Unter der Moderation des Wermelskirchener FDP-Ortsvorsitzenden Patrick Engels schlugen sich die Mitglieder der Diskussionsrunde auf der Bühne keineswegs die "Köpfe ein". Vielmehr trugen sie in nicht ganz zwei Stunden die Facetten der Sichtweisen unterschiedlicher Unternehmergenerationen auf den Wandel der Wirtschaft zusammen. Dabei verloren sie nie ihre Heimatstadt und die Bergische Region aus den Augen - allgemeingültige Lösungen, wie sich Firmen angesichts der rasant fortschreitenden Digitalisierung aufstellen sollen, konnte sie nicht benennen.

"Wir sind in einem fundamentalen Wandel. Ich kann nicht sagen, was in den 2020er-, 2030er- oder 2040er-Jahren wirtschaftlich erfolgreich sein wird", sagte Christian Lindner. Klar sei in seinen Augen jedoch: "Bürokratismus ist die größte Gefahr für Freiheit und Wohlstand. Wir brauchen flächendeckend Gigabit-Internetgeschwindigkeit und die fünfte Generation des Mobilfunknetzes - hierbei darf der ländliche Raum nicht abgehangen werden." Verhaltensregeln wie Ehrlichkeit, Konsequenz und Disziplin rückte Manfred Maus in den Fokus: "Die Digitalisierung verändert alles - fast, denn die zehn Gebote gelten auch in Zukunft."

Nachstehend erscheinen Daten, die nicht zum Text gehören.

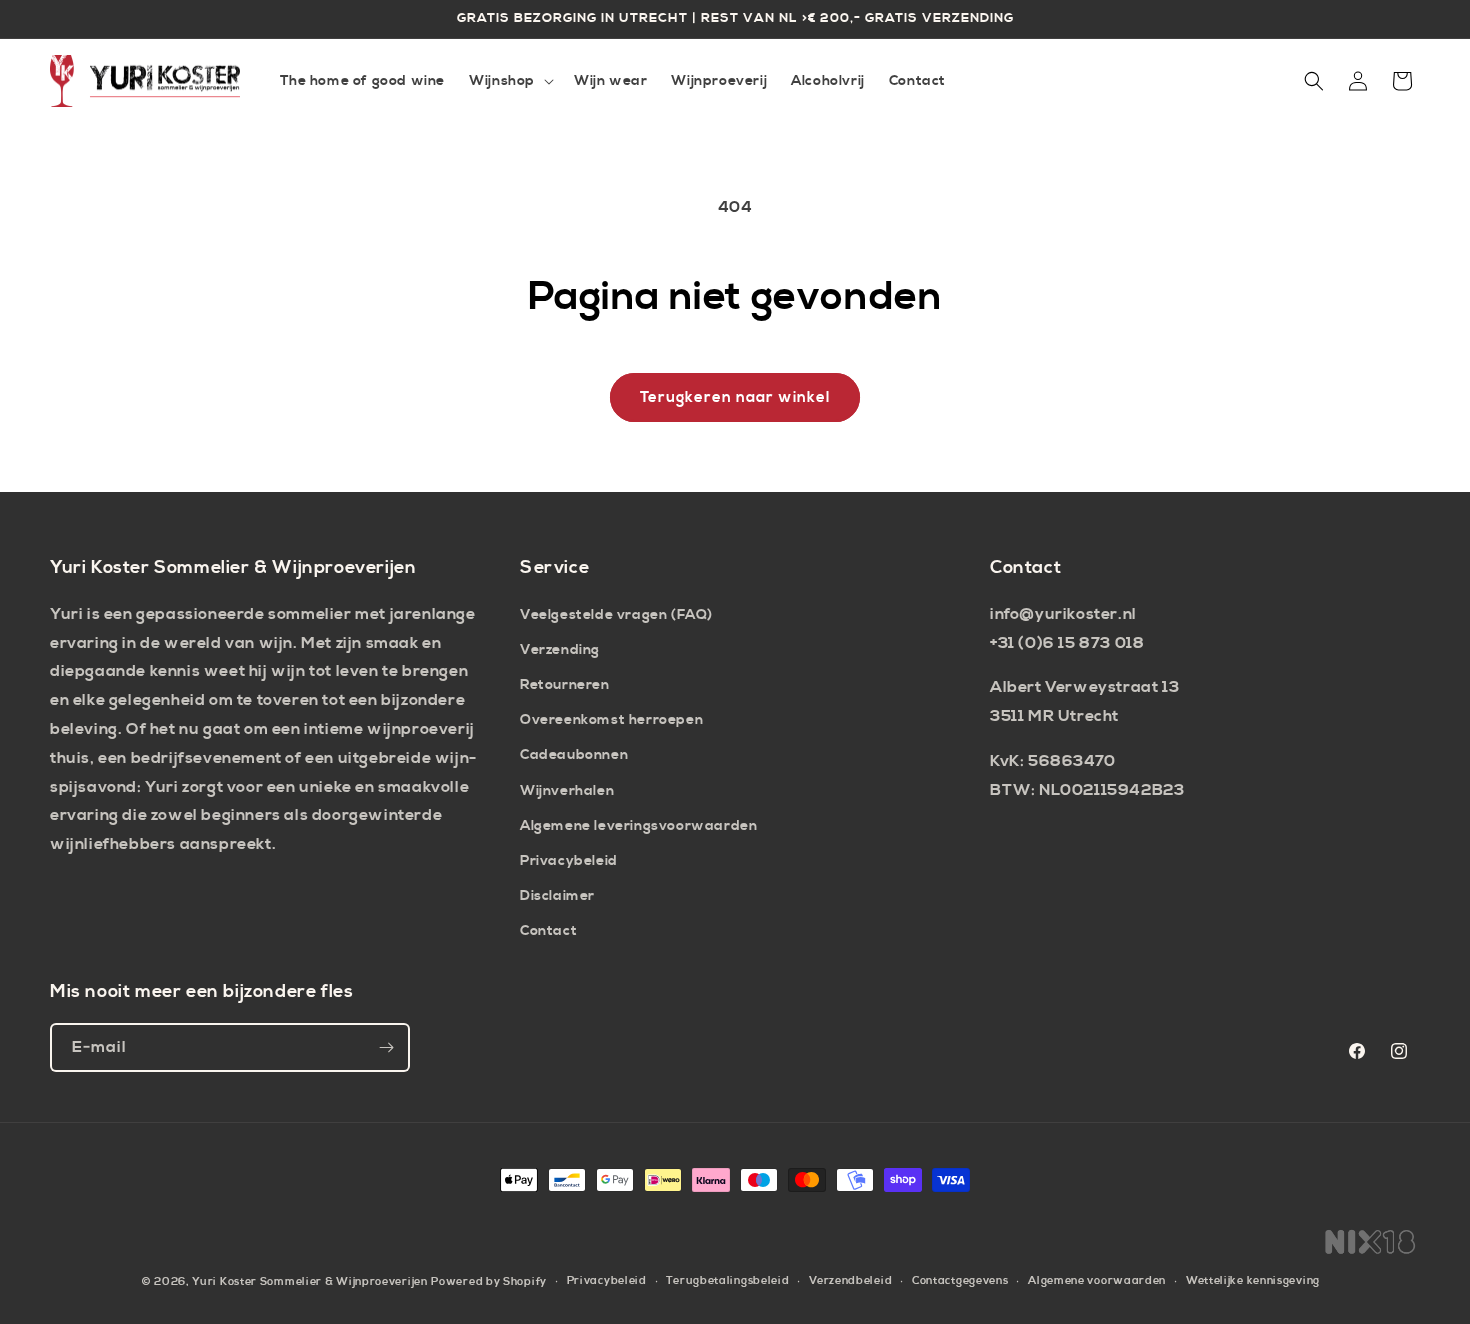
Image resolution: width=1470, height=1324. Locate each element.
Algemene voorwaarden (1097, 1281)
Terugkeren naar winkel (735, 397)
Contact (548, 931)
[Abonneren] (386, 1047)
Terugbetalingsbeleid (727, 1281)
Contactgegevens (960, 1281)
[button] (509, 81)
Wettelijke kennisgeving (1253, 1281)
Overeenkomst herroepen (611, 720)
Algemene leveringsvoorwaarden (638, 826)
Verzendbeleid (850, 1281)
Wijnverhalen (567, 791)
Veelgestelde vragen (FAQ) (616, 615)
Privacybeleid (569, 861)
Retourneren (565, 685)
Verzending (560, 650)
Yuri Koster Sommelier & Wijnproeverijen (309, 1282)
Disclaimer (557, 896)
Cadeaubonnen (574, 755)
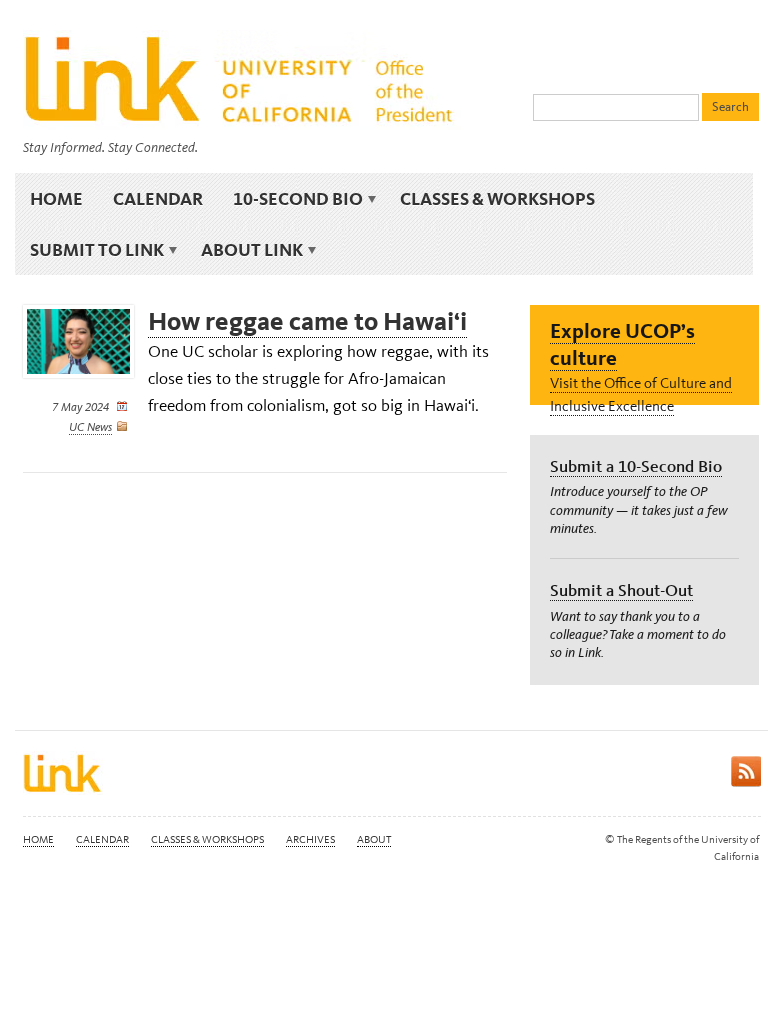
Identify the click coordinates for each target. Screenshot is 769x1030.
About (374, 839)
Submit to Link (89, 250)
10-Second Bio (290, 199)
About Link (244, 250)
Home (56, 198)
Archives (310, 839)
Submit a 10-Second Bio (636, 466)
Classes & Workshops (497, 198)
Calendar (158, 198)
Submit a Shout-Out (621, 590)
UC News (90, 427)
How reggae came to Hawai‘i (307, 321)
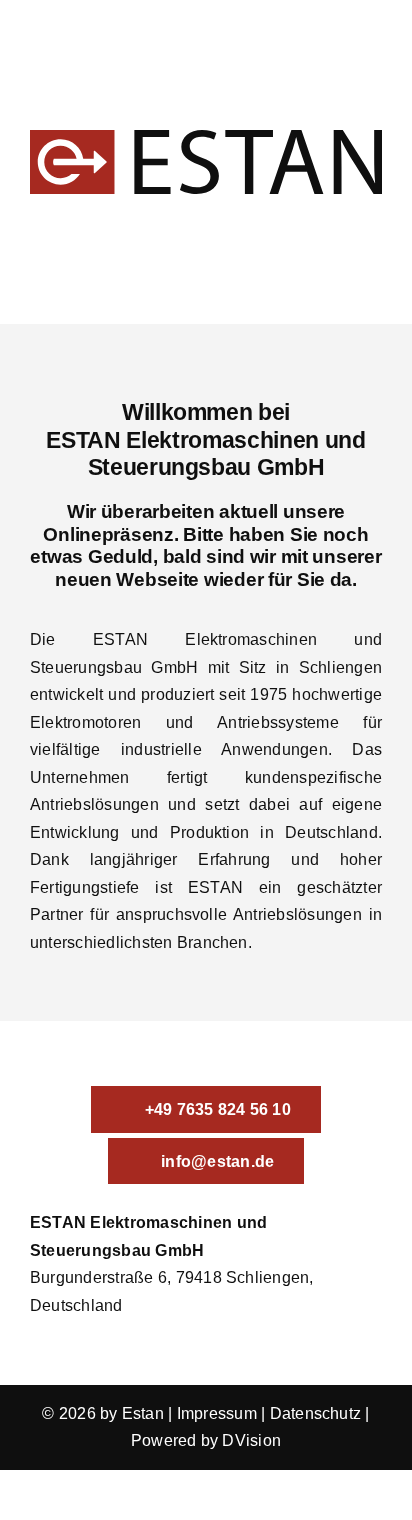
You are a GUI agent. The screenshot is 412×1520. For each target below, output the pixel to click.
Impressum (217, 1413)
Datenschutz (316, 1413)
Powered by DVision (206, 1440)
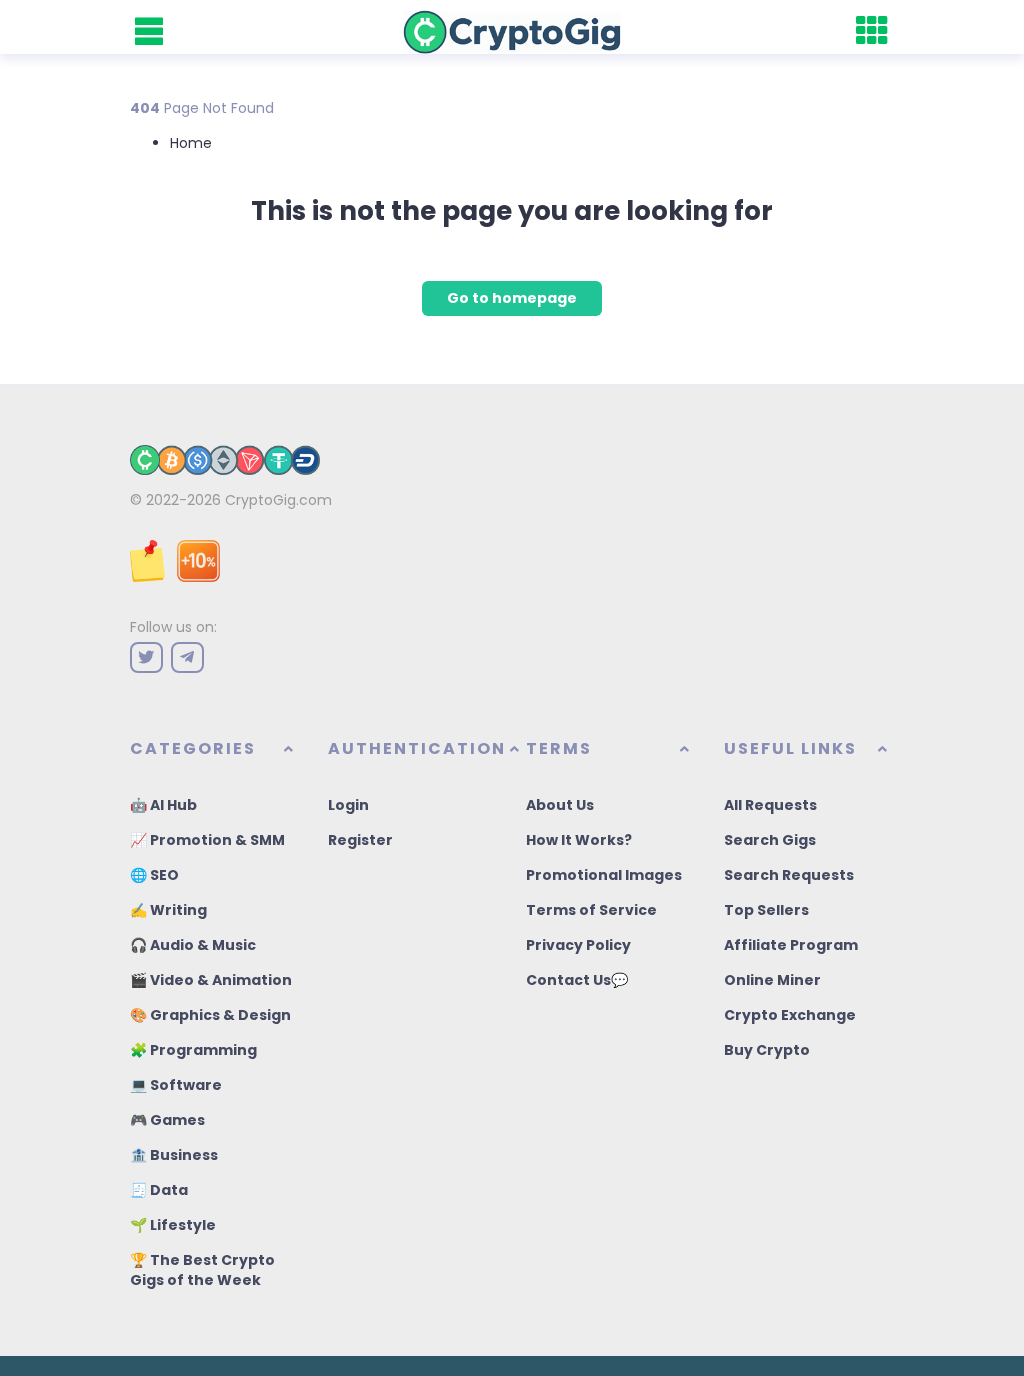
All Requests (770, 805)
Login (348, 805)
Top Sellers (766, 910)
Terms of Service (591, 910)
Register (360, 840)
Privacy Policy (578, 945)
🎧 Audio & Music (193, 945)
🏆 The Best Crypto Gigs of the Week (202, 1270)
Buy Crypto (767, 1050)
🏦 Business (174, 1155)
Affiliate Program (791, 945)
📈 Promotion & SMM (207, 840)
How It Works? (579, 840)
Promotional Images (604, 875)
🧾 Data (159, 1190)
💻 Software (176, 1085)
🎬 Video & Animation (211, 980)
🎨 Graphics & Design (210, 1015)
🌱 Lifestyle (173, 1225)
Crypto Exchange (790, 1015)
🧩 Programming (193, 1050)
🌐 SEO (154, 875)
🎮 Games (167, 1120)
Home (191, 143)
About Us (560, 805)
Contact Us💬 (577, 980)
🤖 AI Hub (163, 805)
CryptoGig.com (278, 500)
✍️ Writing (168, 910)
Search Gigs (770, 840)
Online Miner (772, 980)
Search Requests (789, 875)
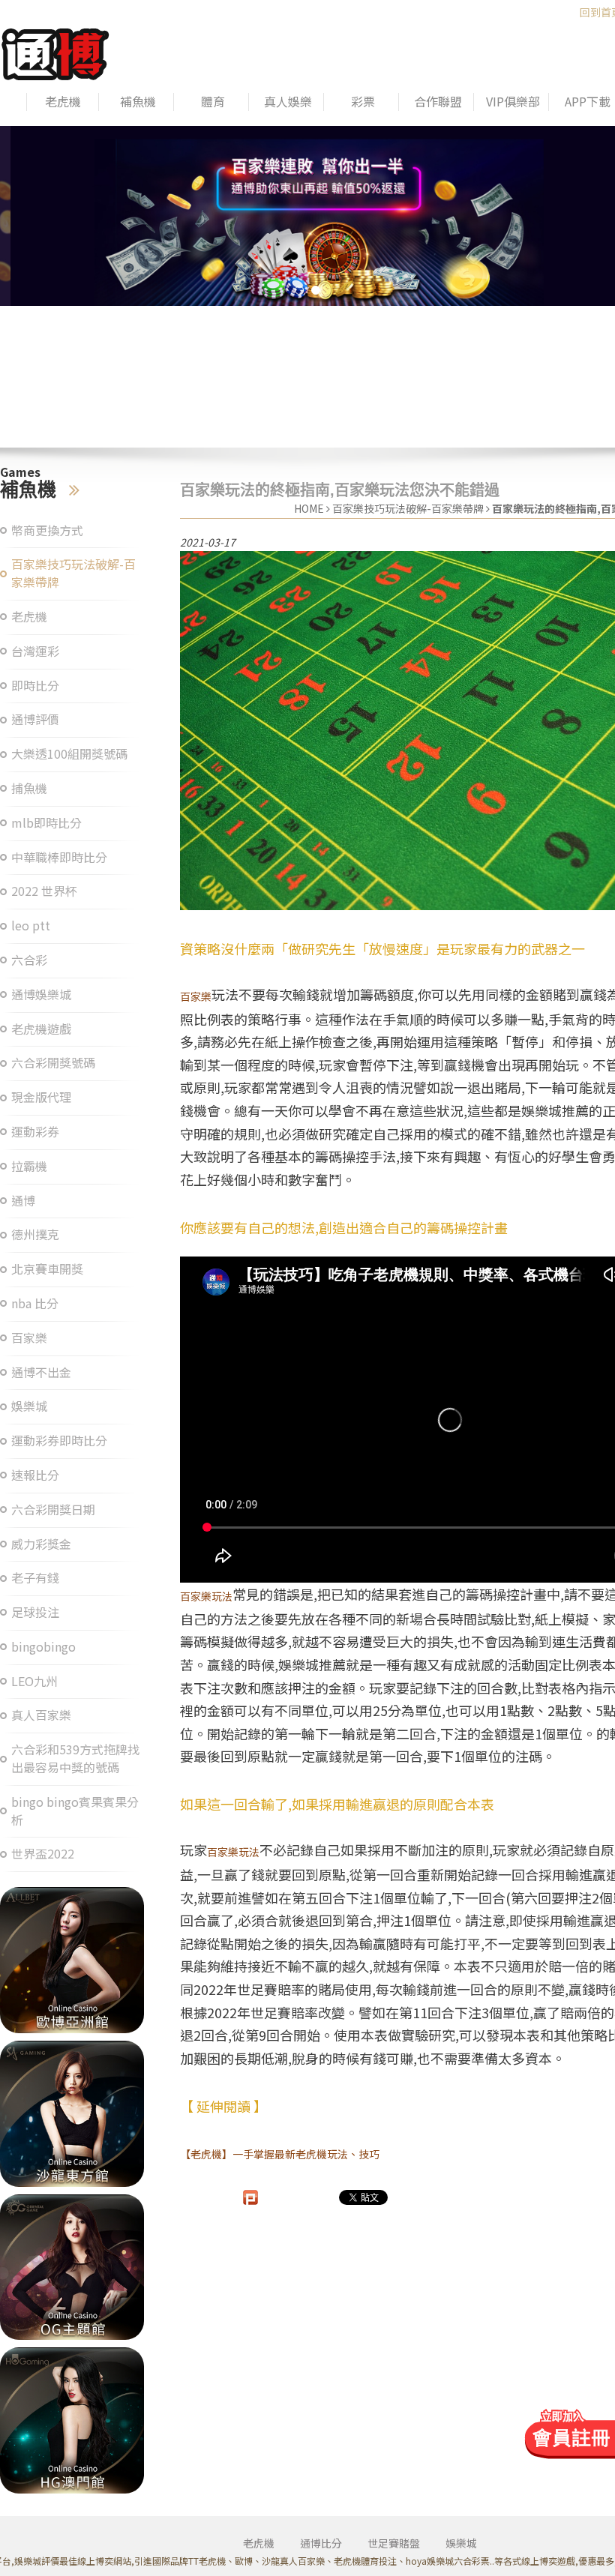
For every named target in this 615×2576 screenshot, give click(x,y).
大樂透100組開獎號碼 (69, 753)
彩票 (363, 101)
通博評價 (35, 719)
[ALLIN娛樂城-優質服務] (55, 51)
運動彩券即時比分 (59, 1440)
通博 (23, 1200)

Walter vom Stein führt in vierter Generation die Wermelskirchener Firma "Steintex", er stellte sich selbst als "Mittelstandsseele" vor: "Die Politiker sagen, dass sie nicht wissen können, wohin sich die Wirtschaft entwickelt. Wir Unternehmer müssen es irgendwie wissen." Als Bauingenieur arbeitet der Wermelskirchener Sebastian Sieg bei Thyssen und Sieg. Bei seinem Garten- und Landschaftsbauunternehmen hat die Digitalisierung bereits Einzug gehalten. Fünf bis sechs Kolonnen rücken werktäglich zu den Einsatzorten aus, Lagerhaltung gibt es keine mehr. Kommunikation spielt sich fast ausschließlich per Handy, Messenger-Diensten und Internet ab. "Wir können natürlich keine Bäume mit einem 3D-Drucker pflanzen", lachte Sebastian Sieg. Als Jüngste im Bunde saß die 23-jährige Alina Schmidt auf dem Podium. Nach Berufsausbildung und Studium sieht sie ihre Zukunft im elterlichen Betrieb "PSW"-Bürobedarf in Wermelskirchen. Sie kritisierte: "Die Autobahnanbindung von Wermelskirchen an Düsseldorf oder Köln ist durch die Staus sehr schlecht." Gleichzeitig lobte sie die Vorteile ihrer Heimatstadt: "Der Einklang von Privatleben und Beruf ist hier besonders gut."

Am Beispiel des von der B51n gut sichtbaren Rhombusgeländes wurde Manfred Maus sehr konkret: "Es muss doch endlich möglich sein, für dieses Areal eine unternehmerisch tragfähige Lösung zu finden, damit dieser Schandfleck verschwindet." Mit einem Anflug von Empörung sprang der Obi-Gründer von seinem Stuhl als Walter vom Stein ihn wohlwollend "Traditionalist" nannte. Daraufhin konterte Maus: "Ich kann auch meine Krawatte ablegen." Gesagt, getan: Begleitet vom Lachen der Besucher landete der Binder auf dem Bühnenboden.